GOAL OF THE EXERCISE: Repeat exactly the lines of the entries below from the one with "Task: Expand the right-side chevron arrow" through the one with "The image size is (795, 738).", both ends included, and nothing else.

RECORD EXTRACTS:
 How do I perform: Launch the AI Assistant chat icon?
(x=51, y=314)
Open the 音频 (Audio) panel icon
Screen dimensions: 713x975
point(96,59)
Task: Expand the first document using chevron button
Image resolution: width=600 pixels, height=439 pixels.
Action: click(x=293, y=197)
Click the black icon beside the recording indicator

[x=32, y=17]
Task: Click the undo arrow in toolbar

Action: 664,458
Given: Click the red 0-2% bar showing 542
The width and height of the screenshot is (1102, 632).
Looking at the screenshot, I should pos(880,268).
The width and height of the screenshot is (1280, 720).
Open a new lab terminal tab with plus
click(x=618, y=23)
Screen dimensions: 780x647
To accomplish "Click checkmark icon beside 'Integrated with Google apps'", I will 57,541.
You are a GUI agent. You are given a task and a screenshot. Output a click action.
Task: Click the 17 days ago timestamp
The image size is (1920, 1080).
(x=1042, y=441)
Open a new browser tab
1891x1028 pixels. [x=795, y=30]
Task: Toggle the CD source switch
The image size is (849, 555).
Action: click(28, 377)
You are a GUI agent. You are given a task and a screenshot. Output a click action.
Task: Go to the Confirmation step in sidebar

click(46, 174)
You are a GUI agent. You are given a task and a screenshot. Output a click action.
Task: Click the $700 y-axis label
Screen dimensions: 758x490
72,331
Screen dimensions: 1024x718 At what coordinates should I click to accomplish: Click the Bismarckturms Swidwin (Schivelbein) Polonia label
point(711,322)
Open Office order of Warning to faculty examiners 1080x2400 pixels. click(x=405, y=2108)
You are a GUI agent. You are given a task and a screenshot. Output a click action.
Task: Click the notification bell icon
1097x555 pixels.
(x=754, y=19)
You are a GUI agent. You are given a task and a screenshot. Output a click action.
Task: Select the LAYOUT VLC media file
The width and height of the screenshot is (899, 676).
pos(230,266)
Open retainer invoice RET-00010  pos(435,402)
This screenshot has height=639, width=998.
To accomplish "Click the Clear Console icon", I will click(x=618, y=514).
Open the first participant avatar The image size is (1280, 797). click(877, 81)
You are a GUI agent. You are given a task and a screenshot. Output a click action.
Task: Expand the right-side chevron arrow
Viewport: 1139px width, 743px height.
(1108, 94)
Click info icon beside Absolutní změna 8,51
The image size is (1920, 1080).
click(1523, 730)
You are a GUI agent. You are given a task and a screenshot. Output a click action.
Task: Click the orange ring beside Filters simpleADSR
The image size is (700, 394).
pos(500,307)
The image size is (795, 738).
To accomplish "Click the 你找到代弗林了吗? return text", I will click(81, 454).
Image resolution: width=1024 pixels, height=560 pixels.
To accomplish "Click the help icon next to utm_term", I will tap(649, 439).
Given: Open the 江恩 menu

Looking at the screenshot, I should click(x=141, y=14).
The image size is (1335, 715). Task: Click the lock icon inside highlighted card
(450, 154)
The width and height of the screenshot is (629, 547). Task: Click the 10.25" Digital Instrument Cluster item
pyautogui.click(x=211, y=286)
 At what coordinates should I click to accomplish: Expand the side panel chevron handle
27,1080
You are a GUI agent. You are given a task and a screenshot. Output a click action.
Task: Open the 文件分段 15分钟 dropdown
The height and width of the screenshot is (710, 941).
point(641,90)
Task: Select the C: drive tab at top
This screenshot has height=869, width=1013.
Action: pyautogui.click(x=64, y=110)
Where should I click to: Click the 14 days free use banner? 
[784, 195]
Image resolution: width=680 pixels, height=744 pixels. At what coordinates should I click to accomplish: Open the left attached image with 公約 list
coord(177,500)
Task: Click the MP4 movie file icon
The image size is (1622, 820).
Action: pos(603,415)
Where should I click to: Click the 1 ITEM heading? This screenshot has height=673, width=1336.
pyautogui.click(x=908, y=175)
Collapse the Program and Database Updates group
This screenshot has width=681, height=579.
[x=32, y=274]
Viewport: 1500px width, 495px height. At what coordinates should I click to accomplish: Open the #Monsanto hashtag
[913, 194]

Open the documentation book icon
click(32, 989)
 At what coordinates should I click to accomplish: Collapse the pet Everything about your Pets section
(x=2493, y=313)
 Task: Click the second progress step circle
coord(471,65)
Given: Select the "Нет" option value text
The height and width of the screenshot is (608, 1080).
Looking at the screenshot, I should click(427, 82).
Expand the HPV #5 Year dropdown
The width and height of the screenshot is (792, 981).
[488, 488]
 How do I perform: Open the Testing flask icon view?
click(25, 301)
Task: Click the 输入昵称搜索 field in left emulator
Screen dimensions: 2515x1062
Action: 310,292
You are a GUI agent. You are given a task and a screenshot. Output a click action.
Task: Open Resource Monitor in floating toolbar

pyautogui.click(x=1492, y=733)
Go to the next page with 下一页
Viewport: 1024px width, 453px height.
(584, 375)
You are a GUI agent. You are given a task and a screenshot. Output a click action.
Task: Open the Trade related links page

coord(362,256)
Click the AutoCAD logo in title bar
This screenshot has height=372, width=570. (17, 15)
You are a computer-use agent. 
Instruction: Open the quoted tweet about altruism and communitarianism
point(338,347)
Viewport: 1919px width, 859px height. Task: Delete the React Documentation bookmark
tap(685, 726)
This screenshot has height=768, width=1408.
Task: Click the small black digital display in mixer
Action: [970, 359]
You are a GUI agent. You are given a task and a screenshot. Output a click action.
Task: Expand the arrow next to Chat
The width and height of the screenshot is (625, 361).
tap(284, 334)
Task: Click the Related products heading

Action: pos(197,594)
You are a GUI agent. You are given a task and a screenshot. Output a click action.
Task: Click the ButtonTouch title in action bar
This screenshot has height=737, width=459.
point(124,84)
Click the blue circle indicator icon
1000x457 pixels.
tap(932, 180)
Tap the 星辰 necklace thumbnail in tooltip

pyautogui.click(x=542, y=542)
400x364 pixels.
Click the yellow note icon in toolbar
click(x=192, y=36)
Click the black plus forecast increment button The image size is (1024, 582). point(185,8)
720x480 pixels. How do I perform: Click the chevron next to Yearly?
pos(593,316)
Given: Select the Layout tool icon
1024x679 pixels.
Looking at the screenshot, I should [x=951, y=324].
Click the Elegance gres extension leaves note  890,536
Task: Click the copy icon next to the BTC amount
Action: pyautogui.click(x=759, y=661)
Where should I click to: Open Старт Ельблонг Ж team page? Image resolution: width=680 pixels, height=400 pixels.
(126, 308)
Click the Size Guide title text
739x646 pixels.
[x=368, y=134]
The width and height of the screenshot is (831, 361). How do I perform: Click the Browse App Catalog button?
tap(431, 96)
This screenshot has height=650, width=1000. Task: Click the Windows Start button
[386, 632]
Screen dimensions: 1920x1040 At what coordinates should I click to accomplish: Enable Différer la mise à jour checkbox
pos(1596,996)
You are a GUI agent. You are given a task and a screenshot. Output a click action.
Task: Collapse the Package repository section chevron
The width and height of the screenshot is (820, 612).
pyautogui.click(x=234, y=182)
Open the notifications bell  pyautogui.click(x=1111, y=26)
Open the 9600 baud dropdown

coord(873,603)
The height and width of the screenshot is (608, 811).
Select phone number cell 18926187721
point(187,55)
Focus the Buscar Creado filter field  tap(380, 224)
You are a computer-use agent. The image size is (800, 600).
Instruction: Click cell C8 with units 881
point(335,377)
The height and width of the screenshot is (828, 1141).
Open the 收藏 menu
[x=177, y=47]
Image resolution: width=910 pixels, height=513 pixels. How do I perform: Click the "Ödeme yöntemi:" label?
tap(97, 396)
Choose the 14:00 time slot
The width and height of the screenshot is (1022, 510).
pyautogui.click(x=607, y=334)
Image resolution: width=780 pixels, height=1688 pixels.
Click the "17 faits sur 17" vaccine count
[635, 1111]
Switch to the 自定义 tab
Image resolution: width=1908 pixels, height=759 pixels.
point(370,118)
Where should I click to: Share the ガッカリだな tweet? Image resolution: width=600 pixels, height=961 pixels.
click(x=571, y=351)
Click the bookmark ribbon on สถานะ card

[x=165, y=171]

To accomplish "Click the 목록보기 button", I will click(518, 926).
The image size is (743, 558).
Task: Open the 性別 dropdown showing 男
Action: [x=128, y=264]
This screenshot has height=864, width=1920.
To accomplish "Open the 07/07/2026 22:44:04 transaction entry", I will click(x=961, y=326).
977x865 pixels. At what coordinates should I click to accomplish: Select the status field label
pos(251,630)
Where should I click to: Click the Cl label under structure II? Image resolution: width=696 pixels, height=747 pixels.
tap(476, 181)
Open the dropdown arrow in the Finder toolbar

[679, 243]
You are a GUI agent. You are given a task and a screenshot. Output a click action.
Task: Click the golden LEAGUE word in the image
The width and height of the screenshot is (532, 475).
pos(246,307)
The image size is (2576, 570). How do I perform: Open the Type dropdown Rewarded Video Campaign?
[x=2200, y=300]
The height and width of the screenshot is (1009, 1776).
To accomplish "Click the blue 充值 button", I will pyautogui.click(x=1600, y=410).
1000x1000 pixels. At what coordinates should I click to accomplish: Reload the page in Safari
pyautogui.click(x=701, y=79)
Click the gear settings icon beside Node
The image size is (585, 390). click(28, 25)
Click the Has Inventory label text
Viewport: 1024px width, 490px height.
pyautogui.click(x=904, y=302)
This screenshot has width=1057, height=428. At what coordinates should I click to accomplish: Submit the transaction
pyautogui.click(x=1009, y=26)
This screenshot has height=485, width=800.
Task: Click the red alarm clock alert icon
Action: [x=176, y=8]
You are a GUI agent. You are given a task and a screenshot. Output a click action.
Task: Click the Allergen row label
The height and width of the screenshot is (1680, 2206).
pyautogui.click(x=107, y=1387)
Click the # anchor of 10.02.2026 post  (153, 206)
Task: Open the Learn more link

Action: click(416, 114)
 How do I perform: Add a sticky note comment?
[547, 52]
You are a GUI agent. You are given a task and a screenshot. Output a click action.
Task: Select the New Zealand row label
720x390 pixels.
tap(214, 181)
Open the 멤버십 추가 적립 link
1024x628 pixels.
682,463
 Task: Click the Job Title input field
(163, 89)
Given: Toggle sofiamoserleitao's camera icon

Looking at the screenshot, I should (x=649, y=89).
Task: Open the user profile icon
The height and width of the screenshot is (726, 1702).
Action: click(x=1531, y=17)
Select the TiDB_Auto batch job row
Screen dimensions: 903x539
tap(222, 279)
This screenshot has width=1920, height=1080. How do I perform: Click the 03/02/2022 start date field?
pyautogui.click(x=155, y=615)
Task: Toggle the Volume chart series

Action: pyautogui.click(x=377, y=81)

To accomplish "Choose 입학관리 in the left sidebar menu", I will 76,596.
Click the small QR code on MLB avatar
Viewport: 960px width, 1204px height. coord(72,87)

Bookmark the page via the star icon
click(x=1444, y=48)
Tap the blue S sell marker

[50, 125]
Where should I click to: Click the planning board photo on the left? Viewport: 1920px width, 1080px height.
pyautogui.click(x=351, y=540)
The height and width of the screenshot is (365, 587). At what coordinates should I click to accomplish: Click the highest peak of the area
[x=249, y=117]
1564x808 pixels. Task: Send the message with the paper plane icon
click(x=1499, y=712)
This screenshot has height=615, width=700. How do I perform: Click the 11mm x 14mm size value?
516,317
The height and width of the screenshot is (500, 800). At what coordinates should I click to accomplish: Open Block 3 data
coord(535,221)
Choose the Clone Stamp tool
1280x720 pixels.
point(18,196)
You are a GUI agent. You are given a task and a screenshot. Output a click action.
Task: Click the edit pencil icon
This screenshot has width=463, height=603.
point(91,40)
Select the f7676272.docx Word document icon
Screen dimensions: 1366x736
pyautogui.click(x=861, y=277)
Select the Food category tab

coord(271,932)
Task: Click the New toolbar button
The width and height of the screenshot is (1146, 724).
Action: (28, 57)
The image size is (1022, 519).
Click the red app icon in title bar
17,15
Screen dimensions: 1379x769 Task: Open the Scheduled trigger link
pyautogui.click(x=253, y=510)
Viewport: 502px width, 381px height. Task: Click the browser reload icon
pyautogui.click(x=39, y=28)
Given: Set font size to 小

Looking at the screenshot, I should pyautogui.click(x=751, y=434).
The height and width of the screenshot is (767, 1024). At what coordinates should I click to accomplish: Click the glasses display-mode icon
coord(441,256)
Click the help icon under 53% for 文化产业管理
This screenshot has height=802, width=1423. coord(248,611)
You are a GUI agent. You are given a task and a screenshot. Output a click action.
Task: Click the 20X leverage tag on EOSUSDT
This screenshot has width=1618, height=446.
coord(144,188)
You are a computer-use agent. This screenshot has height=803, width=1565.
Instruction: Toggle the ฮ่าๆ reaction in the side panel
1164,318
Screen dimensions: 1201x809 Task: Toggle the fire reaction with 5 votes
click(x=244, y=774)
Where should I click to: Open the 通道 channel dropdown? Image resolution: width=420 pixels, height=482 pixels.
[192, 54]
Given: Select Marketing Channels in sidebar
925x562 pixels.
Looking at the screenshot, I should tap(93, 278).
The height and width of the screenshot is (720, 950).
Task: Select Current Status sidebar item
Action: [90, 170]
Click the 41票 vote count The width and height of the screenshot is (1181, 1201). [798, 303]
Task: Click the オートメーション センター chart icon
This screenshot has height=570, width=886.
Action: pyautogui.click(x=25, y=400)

ANSWER BOX:
Task: Expand the right-side chevron arrow
Viewport: 1139px width, 743px height.
(1108, 94)
Click info icon beside Absolutní změna 8,51
The image size is (1920, 1080).
click(1523, 730)
You are a GUI agent. You are given a task and a screenshot. Output a click action.
Task: Click the orange ring beside Filters simpleADSR
The image size is (700, 394).
pos(500,307)
The image size is (795, 738).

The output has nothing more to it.